21 Amazing Facebook Ads Examples that Actually Work

December 4, 2018 By PPC, Social Media, Writing

Creating Facebook Ads can be a daunting challenge. You need to get the targeting right, manage a complicated budget, and make a ton of decisions about where you want your ad to show up and when.

And that’s all before you actually get to the creatives.

The copy, images, videos, offers, and ad formats that you choose will each play an important role in how effective your ad campaigns are and whether or not they’ll get you results. There are a lot of strategies out there for how to do this well, but a lot of your success will depend on how well you use different marketing elements like urgency, storytelling, and emotional or logical appeals in order to connect to your target audience.

We wanted to take some of the guesswork out of it, so in this post we’re going to look at 21 different examples of Facebook Ads that are well-structured and likely to get results. Each ad does what it sets out to do extremely well, but they all use different strategies in structuring their creative, so there’s a lot of great inspiration to learn from on this list.

Most ads on this list do everything right, but a few have some areas that could be improved upon. We’ll comment on those as well.

1. Dermaclara

Dermaclara uses a smart format of a combination of a video and a bulleted list to make its point quickly. They show how easy it is to apply the product and then list some of the key benefits of the product while mentioning that it’s been clinically proven to work for scar reduction.

What’s particularly smart is the way they use the bullet points to explain what the product can treat and overcome a potential objection that it wouldn’t work on all skin types.

To finish up the strong ad, they increase the likelihood of conversion by offering a discount and a free gift and show that 44 people have already claimed the offer for some valuable social proof.

2. Allbirds

The copy in this Allbirds ad is phenomenal.

Here’s what they do well:

  • They start with a testimonial in quotes, making it easy to identify. People trust testimonials more than ad copy, so this is already a win.
  • They address a pain point—finding shoes that are comfortable—right off the bat.
  • Their note about return eligibility appeals to potential objection of someone who wouldn’t want to give a gift that wouldn’t go over well.

- [Work item]:
Say whether each statement agrees with the article on Facebook ads, answering yes or no and quoting the deciding words of the article. 1. The Dermaclara ad shows that 44 people have already claimed its offer. 2. The Allbirds ad opens with a discount offer. 3. The article says every ad on its list does everything right. None of the items is needed here.

- [Supplied material]:
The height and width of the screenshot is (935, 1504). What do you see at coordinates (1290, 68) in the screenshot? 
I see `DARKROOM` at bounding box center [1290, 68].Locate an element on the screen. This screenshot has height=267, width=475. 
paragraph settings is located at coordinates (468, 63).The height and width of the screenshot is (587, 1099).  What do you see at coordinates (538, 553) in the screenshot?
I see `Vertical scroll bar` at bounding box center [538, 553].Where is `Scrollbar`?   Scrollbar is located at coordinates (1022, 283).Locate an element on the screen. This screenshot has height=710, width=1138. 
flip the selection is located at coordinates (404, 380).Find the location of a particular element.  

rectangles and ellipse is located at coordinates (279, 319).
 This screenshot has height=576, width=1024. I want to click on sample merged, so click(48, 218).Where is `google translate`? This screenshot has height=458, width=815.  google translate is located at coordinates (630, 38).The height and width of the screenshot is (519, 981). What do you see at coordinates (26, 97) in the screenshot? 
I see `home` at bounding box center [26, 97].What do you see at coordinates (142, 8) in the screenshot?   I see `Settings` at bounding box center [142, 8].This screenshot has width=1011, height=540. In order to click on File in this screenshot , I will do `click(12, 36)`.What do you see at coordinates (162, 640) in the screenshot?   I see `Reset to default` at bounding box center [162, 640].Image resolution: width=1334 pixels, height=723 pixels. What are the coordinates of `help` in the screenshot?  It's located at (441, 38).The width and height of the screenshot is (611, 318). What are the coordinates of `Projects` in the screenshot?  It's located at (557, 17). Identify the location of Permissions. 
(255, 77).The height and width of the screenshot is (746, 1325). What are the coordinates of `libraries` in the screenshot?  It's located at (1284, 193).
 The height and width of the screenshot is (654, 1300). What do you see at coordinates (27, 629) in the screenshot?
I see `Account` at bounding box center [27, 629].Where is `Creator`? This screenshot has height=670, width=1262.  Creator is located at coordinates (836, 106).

- [Answer box]:
1. Yes: "show that 44 people have already claimed the offer"
2. No: "They start with a testimonial in quotes, making it easy to identify."
3. No: "Most ads on this list do everything right, but a few have some areas that could be improved upon."